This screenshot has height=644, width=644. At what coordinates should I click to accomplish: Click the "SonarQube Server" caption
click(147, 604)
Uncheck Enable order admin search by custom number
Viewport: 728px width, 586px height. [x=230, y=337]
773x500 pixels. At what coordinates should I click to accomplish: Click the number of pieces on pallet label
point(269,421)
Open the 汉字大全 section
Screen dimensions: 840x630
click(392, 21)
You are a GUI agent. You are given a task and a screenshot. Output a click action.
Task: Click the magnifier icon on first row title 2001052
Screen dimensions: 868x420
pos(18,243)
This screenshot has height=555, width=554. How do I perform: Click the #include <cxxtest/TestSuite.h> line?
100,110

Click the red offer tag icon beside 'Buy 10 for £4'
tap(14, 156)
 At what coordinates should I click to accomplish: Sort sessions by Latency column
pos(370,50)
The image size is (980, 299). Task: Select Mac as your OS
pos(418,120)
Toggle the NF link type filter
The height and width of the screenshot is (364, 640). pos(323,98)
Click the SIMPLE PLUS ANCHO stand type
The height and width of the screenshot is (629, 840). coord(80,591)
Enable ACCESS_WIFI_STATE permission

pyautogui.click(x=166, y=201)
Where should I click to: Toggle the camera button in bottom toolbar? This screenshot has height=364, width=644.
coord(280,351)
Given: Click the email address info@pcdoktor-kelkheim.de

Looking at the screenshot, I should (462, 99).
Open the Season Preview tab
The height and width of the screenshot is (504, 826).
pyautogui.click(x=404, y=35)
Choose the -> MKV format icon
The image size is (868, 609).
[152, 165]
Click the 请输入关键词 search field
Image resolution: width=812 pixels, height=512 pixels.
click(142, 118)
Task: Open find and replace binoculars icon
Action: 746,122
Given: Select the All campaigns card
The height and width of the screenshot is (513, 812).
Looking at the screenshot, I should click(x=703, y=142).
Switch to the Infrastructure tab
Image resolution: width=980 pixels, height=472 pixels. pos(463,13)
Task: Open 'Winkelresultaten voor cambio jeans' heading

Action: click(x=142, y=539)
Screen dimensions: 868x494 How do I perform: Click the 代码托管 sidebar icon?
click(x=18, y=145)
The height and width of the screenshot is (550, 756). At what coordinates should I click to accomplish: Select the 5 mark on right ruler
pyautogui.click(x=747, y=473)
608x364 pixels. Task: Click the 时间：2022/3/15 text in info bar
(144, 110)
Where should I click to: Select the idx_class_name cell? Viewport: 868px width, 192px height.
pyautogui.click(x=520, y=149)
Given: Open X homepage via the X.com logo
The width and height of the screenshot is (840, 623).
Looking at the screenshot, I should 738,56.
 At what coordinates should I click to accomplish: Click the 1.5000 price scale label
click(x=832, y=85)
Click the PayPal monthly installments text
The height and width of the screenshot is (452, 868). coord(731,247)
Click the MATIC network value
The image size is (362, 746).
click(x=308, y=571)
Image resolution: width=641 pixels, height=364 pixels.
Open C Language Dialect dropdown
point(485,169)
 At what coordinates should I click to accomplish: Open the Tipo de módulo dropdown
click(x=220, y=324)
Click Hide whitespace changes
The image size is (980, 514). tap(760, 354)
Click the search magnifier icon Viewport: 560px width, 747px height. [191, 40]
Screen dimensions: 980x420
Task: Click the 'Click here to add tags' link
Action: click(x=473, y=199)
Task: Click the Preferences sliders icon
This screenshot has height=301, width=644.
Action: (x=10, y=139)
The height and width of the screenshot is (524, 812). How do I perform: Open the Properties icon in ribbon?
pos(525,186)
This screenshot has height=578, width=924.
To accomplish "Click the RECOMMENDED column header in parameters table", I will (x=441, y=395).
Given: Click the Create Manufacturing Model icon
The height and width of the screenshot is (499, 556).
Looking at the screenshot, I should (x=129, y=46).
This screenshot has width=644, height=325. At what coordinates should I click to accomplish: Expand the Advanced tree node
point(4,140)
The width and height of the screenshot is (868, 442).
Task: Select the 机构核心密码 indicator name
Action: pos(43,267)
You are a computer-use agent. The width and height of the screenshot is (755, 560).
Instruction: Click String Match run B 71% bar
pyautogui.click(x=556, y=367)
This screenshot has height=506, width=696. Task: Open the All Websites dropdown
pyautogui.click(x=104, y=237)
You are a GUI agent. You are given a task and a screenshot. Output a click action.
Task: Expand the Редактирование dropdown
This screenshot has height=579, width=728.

———

Nothing may be dropped or altered. Copy every line above.

▶ **ANSWER SPACE**:
This screenshot has height=644, width=644. At what coordinates should I click to accomplish: Click the "SonarQube Server" caption
click(147, 604)
Uncheck Enable order admin search by custom number
Viewport: 728px width, 586px height. [x=230, y=337]
773x500 pixels. At what coordinates should I click to accomplish: Click the number of pieces on pallet label
point(269,421)
Open the 汉字大全 section
Screen dimensions: 840x630
click(392, 21)
You are a GUI agent. You are given a task and a screenshot. Output a click action.
Task: Click the magnifier icon on first row title 2001052
Screen dimensions: 868x420
pos(18,243)
This screenshot has height=555, width=554. How do I perform: Click the #include <cxxtest/TestSuite.h> line?
100,110

Click the red offer tag icon beside 'Buy 10 for £4'
tap(14, 156)
 At what coordinates should I click to accomplish: Sort sessions by Latency column
pos(370,50)
The image size is (980, 299). Task: Select Mac as your OS
pos(418,120)
Toggle the NF link type filter
The height and width of the screenshot is (364, 640). pos(323,98)
Click the SIMPLE PLUS ANCHO stand type
The height and width of the screenshot is (629, 840). coord(80,591)
Enable ACCESS_WIFI_STATE permission

pyautogui.click(x=166, y=201)
Where should I click to: Toggle the camera button in bottom toolbar? This screenshot has height=364, width=644.
coord(280,351)
Given: Click the email address info@pcdoktor-kelkheim.de

Looking at the screenshot, I should (462, 99).
Open the Season Preview tab
The height and width of the screenshot is (504, 826).
pyautogui.click(x=404, y=35)
Choose the -> MKV format icon
The image size is (868, 609).
[152, 165]
Click the 请输入关键词 search field
Image resolution: width=812 pixels, height=512 pixels.
click(142, 118)
Task: Open find and replace binoculars icon
Action: 746,122
Given: Select the All campaigns card
The height and width of the screenshot is (513, 812).
Looking at the screenshot, I should click(x=703, y=142).
Switch to the Infrastructure tab
Image resolution: width=980 pixels, height=472 pixels. pos(463,13)
Task: Open 'Winkelresultaten voor cambio jeans' heading

Action: click(x=142, y=539)
Screen dimensions: 868x494 How do I perform: Click the 代码托管 sidebar icon?
click(x=18, y=145)
The height and width of the screenshot is (550, 756). At what coordinates should I click to accomplish: Select the 5 mark on right ruler
pyautogui.click(x=747, y=473)
608x364 pixels. Task: Click the 时间：2022/3/15 text in info bar
(144, 110)
Where should I click to: Select the idx_class_name cell? Viewport: 868px width, 192px height.
pyautogui.click(x=520, y=149)
Given: Open X homepage via the X.com logo
The width and height of the screenshot is (840, 623).
Looking at the screenshot, I should 738,56.
 At what coordinates should I click to accomplish: Click the 1.5000 price scale label
click(x=832, y=85)
Click the PayPal monthly installments text
The height and width of the screenshot is (452, 868). coord(731,247)
Click the MATIC network value
The image size is (362, 746).
click(x=308, y=571)
Image resolution: width=641 pixels, height=364 pixels.
Open C Language Dialect dropdown
point(485,169)
 At what coordinates should I click to accomplish: Open the Tipo de módulo dropdown
click(x=220, y=324)
Click Hide whitespace changes
The image size is (980, 514). tap(760, 354)
Click the search magnifier icon Viewport: 560px width, 747px height. [191, 40]
Screen dimensions: 980x420
Task: Click the 'Click here to add tags' link
Action: click(x=473, y=199)
Task: Click the Preferences sliders icon
This screenshot has height=301, width=644.
Action: (x=10, y=139)
The height and width of the screenshot is (524, 812). How do I perform: Open the Properties icon in ribbon?
pos(525,186)
This screenshot has height=578, width=924.
To accomplish "Click the RECOMMENDED column header in parameters table", I will (x=441, y=395).
Given: Click the Create Manufacturing Model icon
The height and width of the screenshot is (499, 556).
Looking at the screenshot, I should (x=129, y=46).
This screenshot has width=644, height=325. At what coordinates should I click to accomplish: Expand the Advanced tree node
point(4,140)
The width and height of the screenshot is (868, 442).
Task: Select the 机构核心密码 indicator name
Action: pos(43,267)
You are a computer-use agent. The width and height of the screenshot is (755, 560).
Instruction: Click String Match run B 71% bar
pyautogui.click(x=556, y=367)
This screenshot has height=506, width=696. Task: Open the All Websites dropdown
pyautogui.click(x=104, y=237)
You are a GUI agent. You are given a task and a screenshot. Output a click action.
Task: Expand the Редактирование dropdown
This screenshot has height=579, width=728.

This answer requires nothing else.